Les femmes sont en effet souvent « en charge » dans mes dessins, mais pas exclusivement. Je pense qu’il s’agit surtout d’un effet d’optique. Dans une bonne partie de l’iconographie qui constitue notre bagage culturel, les femmes ont été grossièrement sous-représentées et cantonnées dans des stéréotypes, soit vierge ou putain. Ce n’est donc que justice, en plus d’être un terrain d’exploration fascinant, de prendre la liberté d’imaginer des femmes dans des nouveaux rôles imaginables. Le masculin a bien sûr encore sa place dans mes dessins, simplement il ne joue plus forcément toujours le premier rôle auquel nous avons été habitué durant des siècles.
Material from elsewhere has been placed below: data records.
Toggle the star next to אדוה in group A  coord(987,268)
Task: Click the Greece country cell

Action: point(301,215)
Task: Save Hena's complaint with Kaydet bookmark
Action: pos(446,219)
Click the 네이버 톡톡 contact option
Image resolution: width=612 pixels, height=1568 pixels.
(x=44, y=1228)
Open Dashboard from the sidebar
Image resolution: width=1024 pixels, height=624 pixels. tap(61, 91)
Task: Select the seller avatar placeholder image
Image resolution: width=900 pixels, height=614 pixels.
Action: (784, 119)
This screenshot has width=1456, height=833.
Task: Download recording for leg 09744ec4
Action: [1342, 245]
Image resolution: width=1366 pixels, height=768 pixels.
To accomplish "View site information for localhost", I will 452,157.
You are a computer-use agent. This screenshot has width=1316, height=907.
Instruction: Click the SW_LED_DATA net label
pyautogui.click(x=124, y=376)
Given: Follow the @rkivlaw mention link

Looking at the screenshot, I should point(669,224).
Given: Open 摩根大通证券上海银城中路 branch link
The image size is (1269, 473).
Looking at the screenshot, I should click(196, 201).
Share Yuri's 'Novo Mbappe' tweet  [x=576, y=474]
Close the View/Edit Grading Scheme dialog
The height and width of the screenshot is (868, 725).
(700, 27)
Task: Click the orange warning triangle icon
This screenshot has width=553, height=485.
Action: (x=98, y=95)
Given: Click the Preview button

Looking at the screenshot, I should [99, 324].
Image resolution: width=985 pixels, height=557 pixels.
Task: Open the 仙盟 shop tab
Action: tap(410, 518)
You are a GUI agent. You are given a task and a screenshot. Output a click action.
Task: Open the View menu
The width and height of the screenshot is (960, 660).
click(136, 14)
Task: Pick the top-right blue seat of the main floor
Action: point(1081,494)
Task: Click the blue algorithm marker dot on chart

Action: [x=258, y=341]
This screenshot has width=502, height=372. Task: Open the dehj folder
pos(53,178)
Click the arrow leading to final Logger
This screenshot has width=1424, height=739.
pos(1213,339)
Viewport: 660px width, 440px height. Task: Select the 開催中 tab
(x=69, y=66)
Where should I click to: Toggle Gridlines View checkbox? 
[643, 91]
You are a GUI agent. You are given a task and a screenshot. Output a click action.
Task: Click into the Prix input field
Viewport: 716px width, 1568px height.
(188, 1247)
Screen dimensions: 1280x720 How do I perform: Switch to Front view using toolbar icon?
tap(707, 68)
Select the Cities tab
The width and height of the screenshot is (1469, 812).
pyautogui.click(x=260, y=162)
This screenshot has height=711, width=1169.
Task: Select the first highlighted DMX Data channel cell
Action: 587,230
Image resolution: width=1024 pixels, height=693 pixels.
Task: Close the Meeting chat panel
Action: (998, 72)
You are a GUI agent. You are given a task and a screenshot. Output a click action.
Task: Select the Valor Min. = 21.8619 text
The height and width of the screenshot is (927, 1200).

Comment décrirais-tu ton travail ?
C’est une activité née pour mon plaisir égoïste qui, de manière inattendue, a trouvé un public auquel faire également plaisir.
Que représentent pour toi le sexe, l’érotisme ?
L’Origine du monde…
Es-tu surprise de ton succès sur Instagram ?
Totalement. J’ai commencé à partager mes dessins sur les réseaux sociaux presque par hasard et sans aucune ambition particulière. La réaction du public m’a complètement dépassé et je continue à être surprise par les témoignages d’intérêt que je reçois chaque jour. Je regrette beaucoup de ne pas pouvoir remercier individuellement chaque fan pour son soutien.
As-tu le désir de mettre en avant tes dessins sur de nouveaux supports ?
Je travail entre autre sur un projet de recueil de dessins, afin de mettre sur papier ce qui jusqu’à maintenant n’était visible que sur écran. Mes dessins se sont enrichis au cours des mois de beaucoup de détails et parfois ne passent plus aussi bien dans le cadre limité d’un smartphone. Il y aura aussi de nouvelles couvertures de livres, une exposition collective à Barcelone et surtout plus de dessins…
Apollonia Saint Clair ne vend pas ses originaux, mais fait des tirages en série limitée, à partir de 60 € pour les petits formats. Sinon, on peut trouver des prints et des gadgets sur son site.